GIVEN REQUEST 1: Repeat the ggplot post word for word, starting at "I am working" and ending at "library(tidyverse)".
GIVEN REQUEST 2: Pick up the ggplot post after its final line and carry on writing it.

I am working on the Tidy Tuesday data this week and ran into my geom_area doing what I think is overlapping the data. If I facet_wrap the data then there are no missing values in any year, but as soon as I make an area plot and fill it the healthcare/education data seems to disappear.
Below are example plots of what I mean.
library(tidyverse)
chain_investment <- readr::read_csv('https://raw.githubusercontent.com/rfordatascience/tidytuesday/master/data/2021/2021-08-10/chain_investment.csv')
plottable_investment <- chain_investment %>%
filter(group_num == c(12,17)) %>%
mutate(small_cat = case_when(
group_num == 12 ~ "Transportation",
group_num == 17 ~ "Education/Health"
)) %>%
group_by(small_cat, year, category) %>%
summarise(sum(gross_inv_chain)) %>%
ungroup %>%
rename(gross_inv_chain = 4)
# This plot shows that there is NO missing education, health, or highway data
# Goal is to combine the data on one plot and fill based on the category
plottable_investment %>%
ggplot(aes(year, gross_inv_chain)) +
geom_area() +
facet_wrap(~category)

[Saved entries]

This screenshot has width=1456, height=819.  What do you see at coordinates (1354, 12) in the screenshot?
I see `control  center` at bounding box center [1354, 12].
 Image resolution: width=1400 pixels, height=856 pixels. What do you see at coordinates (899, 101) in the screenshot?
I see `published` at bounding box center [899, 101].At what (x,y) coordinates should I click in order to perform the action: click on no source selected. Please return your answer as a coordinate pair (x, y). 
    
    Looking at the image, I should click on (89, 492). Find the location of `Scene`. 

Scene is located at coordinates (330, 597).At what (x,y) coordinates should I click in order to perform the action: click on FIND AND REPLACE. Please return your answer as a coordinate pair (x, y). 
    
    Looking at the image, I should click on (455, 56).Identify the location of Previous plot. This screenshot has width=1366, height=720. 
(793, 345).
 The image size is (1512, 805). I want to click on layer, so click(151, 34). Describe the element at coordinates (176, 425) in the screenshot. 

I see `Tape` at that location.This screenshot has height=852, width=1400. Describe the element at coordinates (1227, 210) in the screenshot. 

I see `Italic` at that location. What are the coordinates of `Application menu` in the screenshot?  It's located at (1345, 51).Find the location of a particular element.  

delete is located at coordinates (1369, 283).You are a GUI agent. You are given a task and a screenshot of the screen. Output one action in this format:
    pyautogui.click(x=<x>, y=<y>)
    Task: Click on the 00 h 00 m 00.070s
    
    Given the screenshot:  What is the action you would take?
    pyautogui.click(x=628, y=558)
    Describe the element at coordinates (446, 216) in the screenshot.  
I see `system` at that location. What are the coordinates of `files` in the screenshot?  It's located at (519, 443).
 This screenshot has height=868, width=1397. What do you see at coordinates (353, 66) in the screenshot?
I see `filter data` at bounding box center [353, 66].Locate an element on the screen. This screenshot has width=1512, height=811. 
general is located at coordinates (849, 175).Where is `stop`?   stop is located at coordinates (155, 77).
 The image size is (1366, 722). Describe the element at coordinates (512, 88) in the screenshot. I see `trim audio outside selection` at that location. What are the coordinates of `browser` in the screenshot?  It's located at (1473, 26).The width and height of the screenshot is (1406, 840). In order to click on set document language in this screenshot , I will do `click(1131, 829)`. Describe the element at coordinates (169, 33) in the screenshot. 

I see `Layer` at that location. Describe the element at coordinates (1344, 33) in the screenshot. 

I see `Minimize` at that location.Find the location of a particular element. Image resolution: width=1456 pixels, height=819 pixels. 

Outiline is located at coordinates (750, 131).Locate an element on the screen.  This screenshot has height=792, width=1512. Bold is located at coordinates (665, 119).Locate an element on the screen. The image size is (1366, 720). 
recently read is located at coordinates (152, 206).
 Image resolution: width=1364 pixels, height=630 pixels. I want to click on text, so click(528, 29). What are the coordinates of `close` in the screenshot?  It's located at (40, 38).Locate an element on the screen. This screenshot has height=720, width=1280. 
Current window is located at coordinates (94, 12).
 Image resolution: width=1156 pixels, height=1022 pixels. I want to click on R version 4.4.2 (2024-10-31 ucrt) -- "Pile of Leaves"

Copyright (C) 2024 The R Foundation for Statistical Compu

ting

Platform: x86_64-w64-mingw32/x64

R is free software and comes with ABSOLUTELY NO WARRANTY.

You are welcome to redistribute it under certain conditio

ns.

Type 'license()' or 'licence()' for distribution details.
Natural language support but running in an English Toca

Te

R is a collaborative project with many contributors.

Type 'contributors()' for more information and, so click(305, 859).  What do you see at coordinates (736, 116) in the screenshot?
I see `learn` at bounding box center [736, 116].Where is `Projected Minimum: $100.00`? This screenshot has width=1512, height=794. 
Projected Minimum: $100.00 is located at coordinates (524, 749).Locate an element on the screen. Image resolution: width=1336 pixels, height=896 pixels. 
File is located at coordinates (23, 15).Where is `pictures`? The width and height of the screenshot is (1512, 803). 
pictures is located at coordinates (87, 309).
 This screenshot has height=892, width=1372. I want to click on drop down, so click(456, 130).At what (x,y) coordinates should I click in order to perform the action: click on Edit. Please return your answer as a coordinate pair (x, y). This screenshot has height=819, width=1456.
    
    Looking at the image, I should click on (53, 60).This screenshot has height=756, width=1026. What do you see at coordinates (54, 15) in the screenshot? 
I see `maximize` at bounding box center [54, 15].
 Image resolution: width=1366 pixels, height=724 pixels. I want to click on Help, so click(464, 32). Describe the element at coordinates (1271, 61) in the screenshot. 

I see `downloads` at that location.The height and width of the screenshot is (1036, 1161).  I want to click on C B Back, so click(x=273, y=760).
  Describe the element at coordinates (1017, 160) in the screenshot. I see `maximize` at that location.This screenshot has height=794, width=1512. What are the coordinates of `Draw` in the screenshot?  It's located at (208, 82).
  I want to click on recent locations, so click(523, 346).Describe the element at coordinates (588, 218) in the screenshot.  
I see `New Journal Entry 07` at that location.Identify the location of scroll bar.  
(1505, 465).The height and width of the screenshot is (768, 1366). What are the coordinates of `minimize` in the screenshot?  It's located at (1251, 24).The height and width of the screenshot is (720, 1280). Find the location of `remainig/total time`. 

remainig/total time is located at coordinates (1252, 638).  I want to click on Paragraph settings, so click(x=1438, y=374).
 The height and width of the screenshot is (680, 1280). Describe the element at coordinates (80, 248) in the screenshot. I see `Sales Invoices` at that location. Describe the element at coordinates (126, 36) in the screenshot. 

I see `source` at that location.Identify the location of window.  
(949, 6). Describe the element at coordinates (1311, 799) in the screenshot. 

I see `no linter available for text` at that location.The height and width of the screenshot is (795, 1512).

EXERCISE RESULT 1:
I am working on the Tidy Tuesday data this week and ran into my geom_area doing what I think is overlapping the data. If I facet_wrap the data then there are no missing values in any year, but as soon as I make an area plot and fill it the healthcare/education data seems to disappear.
Below are example plots of what I mean.
library(tidyverse)

EXERCISE RESULT 2:
# Some of the data in the health category gets lost? disappears? unknown
plottable_investment %>%
ggplot(aes(year, gross_inv_chain, fill = category)) +
geom_area()
# Something is going wrong here?
plottable_investment %>%
filter(category %in% c("Education","Health")) %>%
ggplot(aes(year, gross_inv_chain, fill = category)) +
geom_area(position = "identity")
# The data is definitely there
plottable_investment %>%
filter(category %in% c("Education","Health")) %>%
ggplot(aes(year, gross_inv_chain)) +
geom_area() +
facet_wrap(~category)
The issue is that you filtered your data using ==
instead of using %in%
.
In your case using ==
has the subtle side effect that for some categories (e.g. Health) your filtered data contains only obs for even years, while for others (e.g. Education) we end up with obs for only uneven years. As a result you end up with "two" area charts which overlap each other.
This could be easily seen by switching to geom_col
which gives you a "dodged" bar plot as we have only one category per year.
plottable_investment %>%
filter(category %in% c("Education","Health")) %>%
ggplot(aes(year, gross_inv_chain, fill = category)) +
geom_col()
Using %in%
instead gives the desired stacked area chart with all observations per category:
plottable_investment1 <- chain_investment %>%
filter(group_num %in% c(12,17)) %>%
mutate(small_cat = case_when(
group_num == 12 ~ "Transportation",
group_num == 17 ~ "Education/Health"
)) %>%
group_by(small_cat, year, category) %>%
summarise(gross_inv_chain = sum(gross_inv_chain)) %>%
ungroup()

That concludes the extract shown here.